L'iter procedurale: aspetti fiscali e oneri civilistici
L'iter della procedura di adozione è molto complesso nell'ottica di prevedere tutte le misure idonee a garantire che le adozioni internazionali siano espletate nell'interesse superiore del minore e nel rispetto dei suoi diritti fondamentali. Essa inizia con una presentazione, da parte degli aspiranti genitori adottivi, di una dichiarazione di disponibilità all'adozione presentata al Tribunale per i minorenni e, se il Tribunale per i minorenni non ritiene di dover pronunciare immediatamente un decreto di inidoneità per manifesta carenza di requisiti, la procedura continua coinvolgendo diversi enti (servizi socio-assistenziali, associazioni autorizzate, Commissione per le adozioni internazionali), autorità straniere e professionisti (psicologi, interpreti) e prevedendo l'espletamento di una serie di obblighi e formalità che la rendono particolarmente lunga e onerosa. In particolare, il decreto di idoneità a adottare, pronunciato dal Tribunale per i minorenni, viene trasmesso in copia, corredato dalla relazione e dalla documentazione esistente negli atti, alla Commissione per le adozioni internazionali e all'ente autorizzato, se già indicato dagli aspiranti all'adozione. Come anticipato la legge (articolo 31 legge n. 184/1983) impone agli aspiranti all'adozione che abbiano ottenuto il decreto di idoneità all'adozione dal tribunale, di conferire l'incarico di curare la procedura di adozione a uno degli enti autorizzati di cui all'articolo 39-ter della legge. L'articolo 39 della legge n. 184/1983 dispone, inoltre, che l'albo degli enti autorizzati allo svolgimento di pratiche di adozione internazionale è formato dalla Commissione per le adozioni internazionali, che ne cura la relativa tenuta, lo verifica almeno ogni tre anni, vigila sull'operato degli enti, revoca l'autorizzazione concessa nei casi di gravi inadempienze, insufficienze o violazione delle norme.

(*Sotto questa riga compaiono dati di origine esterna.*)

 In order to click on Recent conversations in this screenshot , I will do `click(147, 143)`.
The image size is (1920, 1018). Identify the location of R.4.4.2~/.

La procedura ai fini fiscali
Agli effetti fiscali la procedura di adozione inizia con il conferimento a un ente autorizzato del mandato all'adozione. È da questo momento, dunque, che gli adottanti avranno diritto a usufruire delle deduzioni di cui all'articolo 10, comma 1, lett. l-bis) del Tuir. Ai fini civilistici lo status di genitore adottivo si acquista con la dichiarazione di efficacia in Italia, da parte del competente tribunale per i minorenni, del provvedimento di adozione emesso dall'autorità straniera, qualora l'adozione sia stata pronunciata nello Stato estero prima dell'arrivo del minore in Italia. Qualora l'adozione debba perfezionarsi dopo l'arrivo del minore in Italia, il Tribunale per i minorenni riconosce il provvedimento dell'autorità straniera come affidamento preadottivo, (articolo 35 comma 4) della legge n. 184/ 1983 e stabilisce in un anno la durata del predetto affidamento. Decorso tale periodo, se ritiene che la permanenza nella famiglia che lo ha accolto è ancora conforme all'interesse del minore, il Tribunale per i minorenni pronuncia l'adozione.